Pendant ce temps, les colons continuent de parcourir la Cisjordanie, attaquant des villages palestiniens et tirant à bout portant sur des Palestiniens sous la protection de l’armée. Les Palestiniens sont incarcérés en masse partout en Palestine.

Les tactiques du régime israélien ne sont pas apparues soudainement le 7 octobre. Elles représentent un continuum de violence et de domination coloniales infligées aux Palestiniens depuis des décennies. Elles n’ont été possibles que parce qu’elles se sont appuyées sur la base de la normalisation de la colonisation de la Palestine et de la déshumanisation totale de son peuple. Les Palestiniens ont choisi de se libérer de cette réalité, même si cela a brisé le modèle de victimisation qui leur était imposé au cours du processus.
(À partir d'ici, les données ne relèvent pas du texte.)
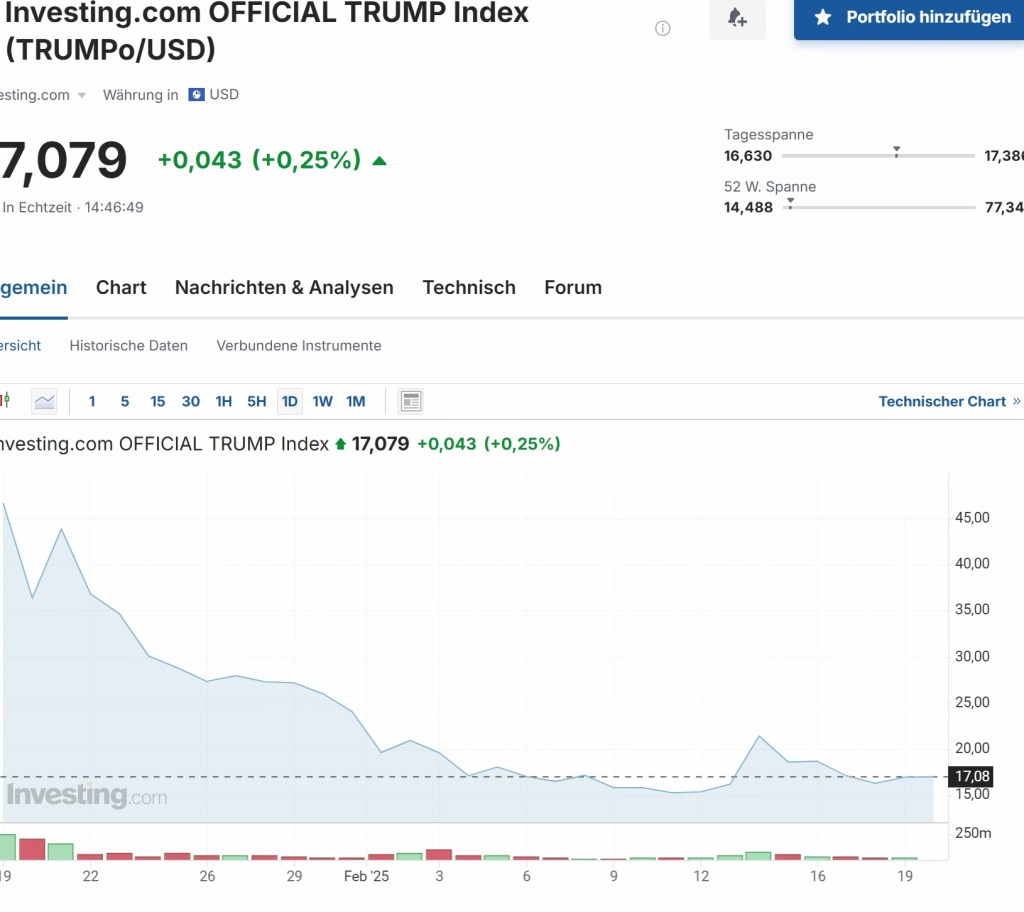Switch chart interval to 1W
This screenshot has height=912, width=1024.
[x=322, y=402]
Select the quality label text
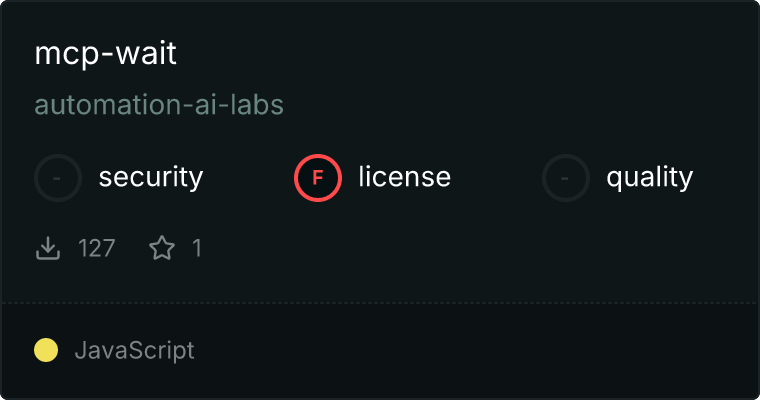Screen dimensions: 760x400 [x=649, y=177]
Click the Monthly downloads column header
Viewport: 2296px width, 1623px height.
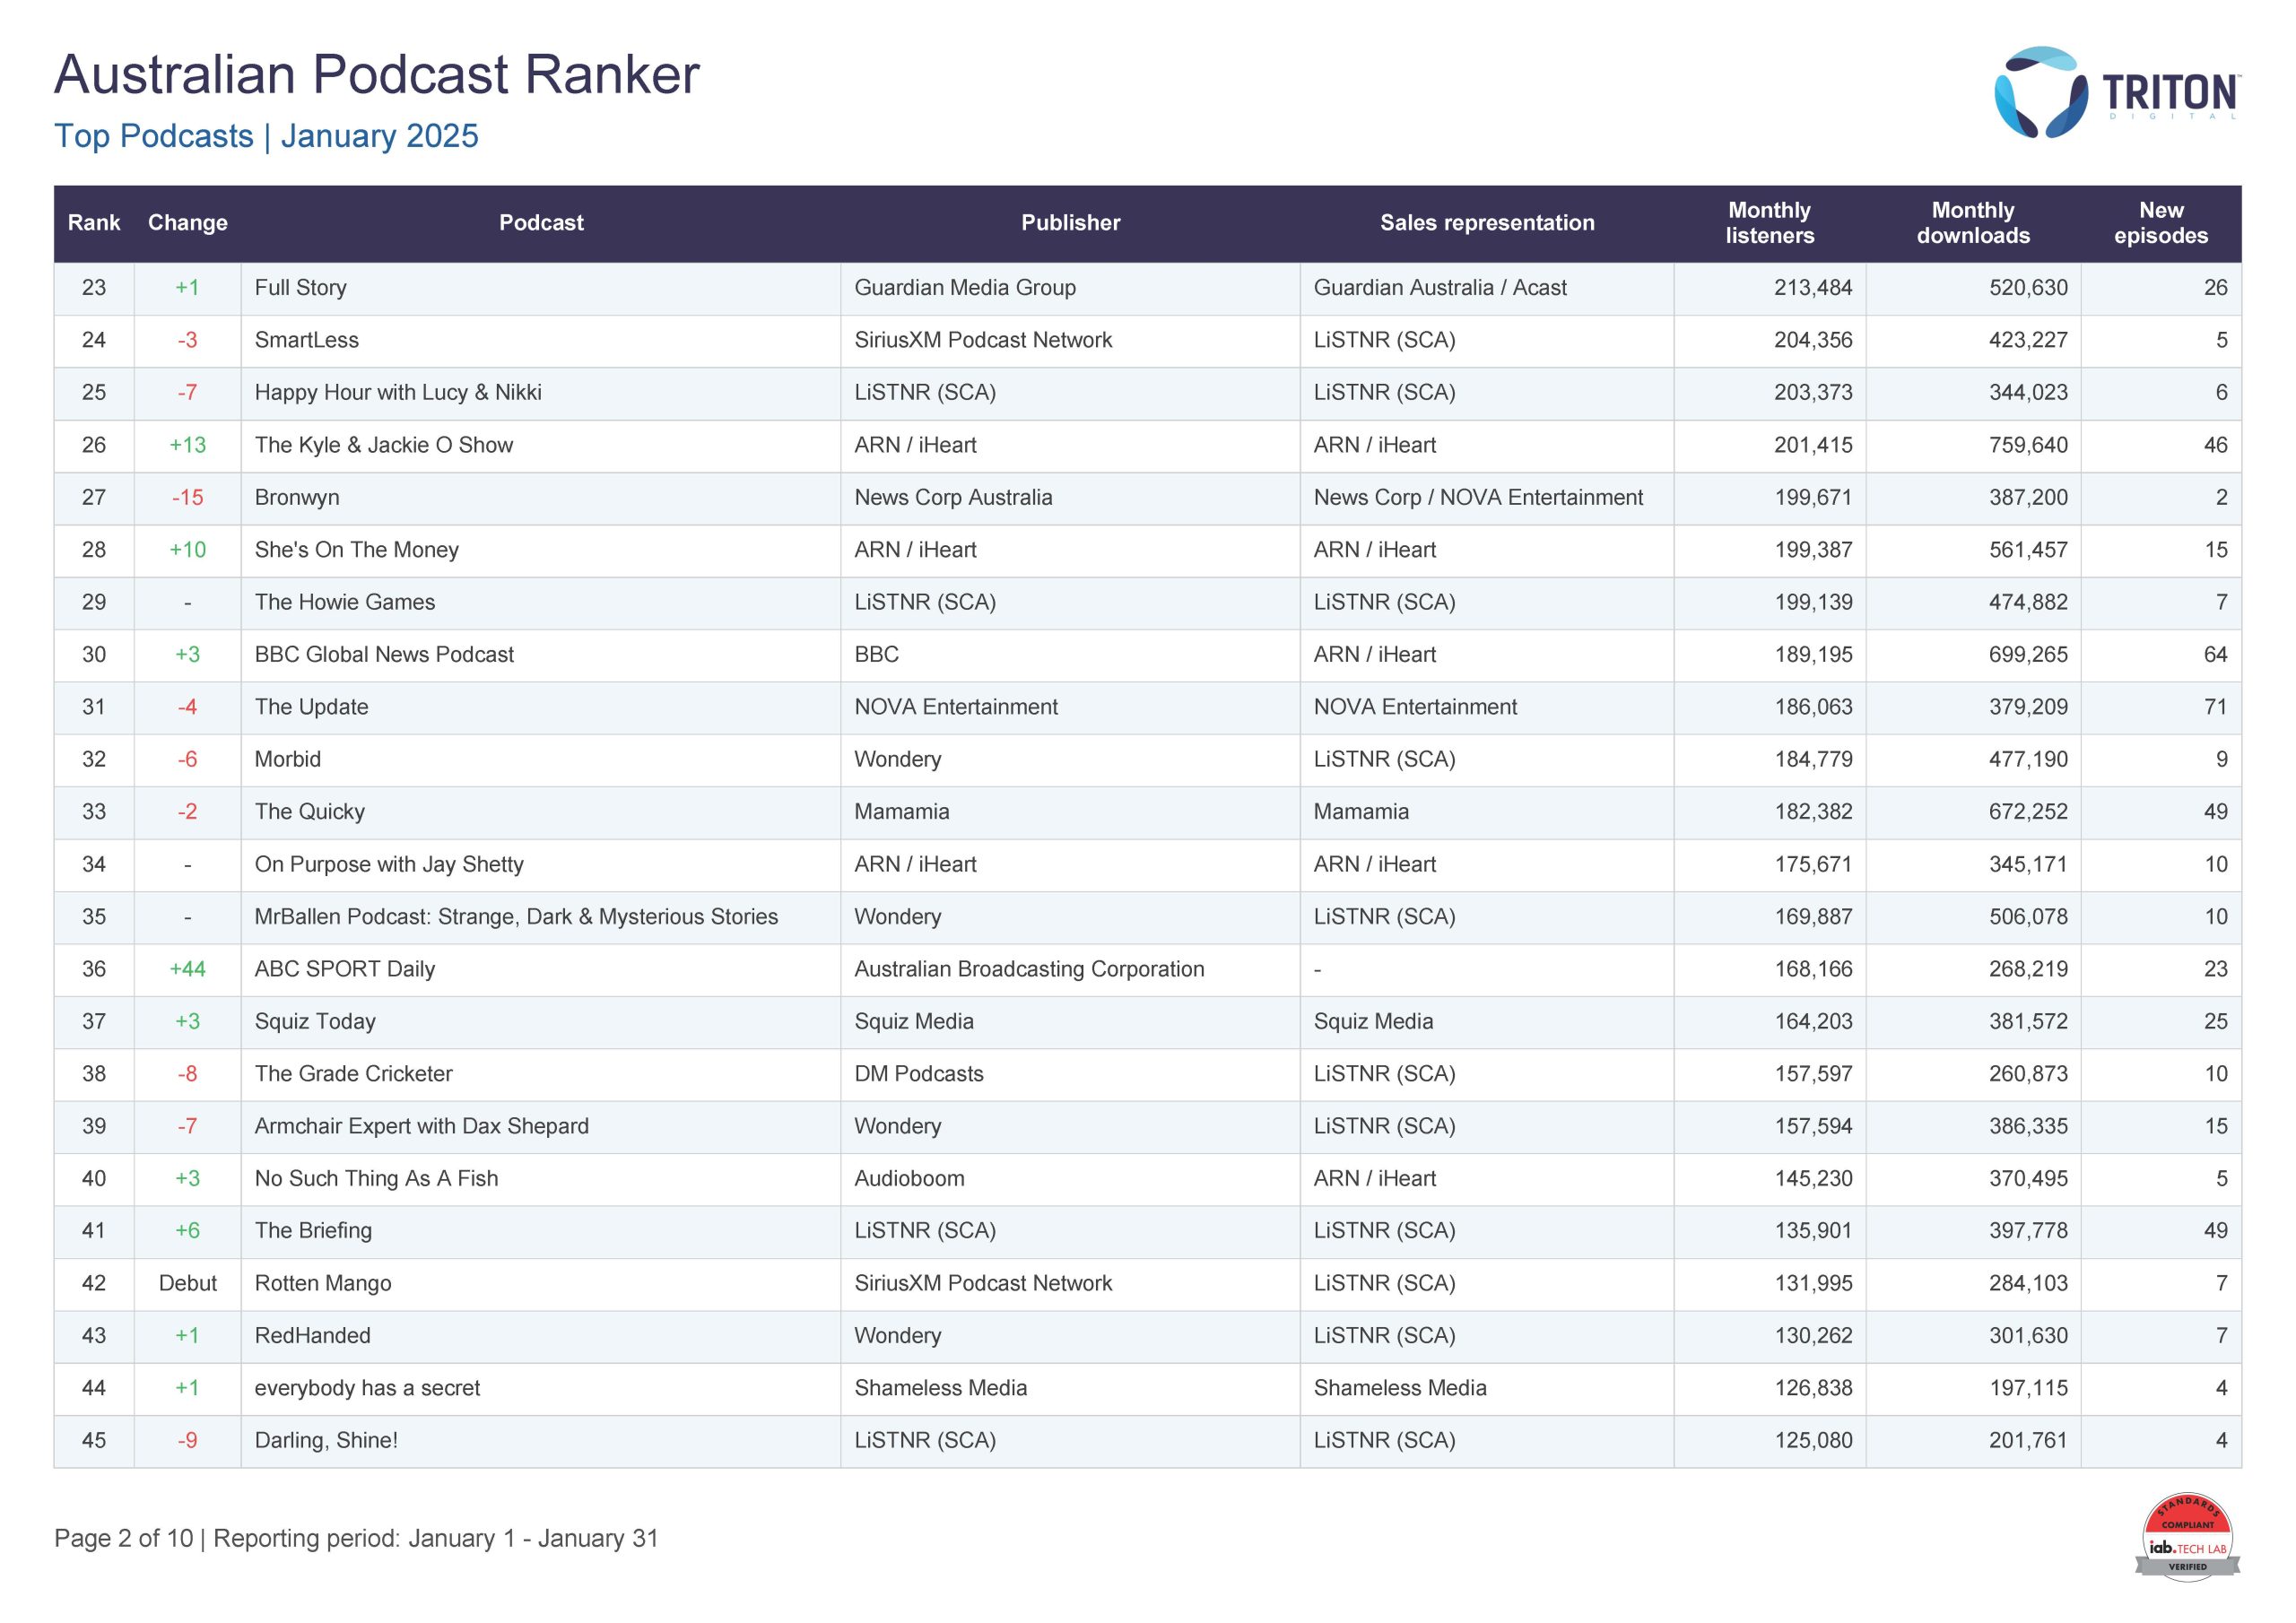pos(1973,223)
Malgré sa raclée génocidaire, le mythe de l’invincibilité israélienne a reçu son coup mortel. Israël pensait à tort qu’il pourrait vivre éternellement par l’épée. Désormais, son humiliation ne fera que convaincre les autres de la possibilité de sa défaite. La révolution palestinienne continuera. Pendant ce temps, vous pouvez rejoindre le chœur des moralisateurs reprochant aux Palestiniens de ne pas être à la hauteur d’une conception utopique de la lutte, ou vous pouvez offrir une réelle solidarité et apprécier les choix difficiles que la résistance a été obligée de faire pour sortir de son enfer.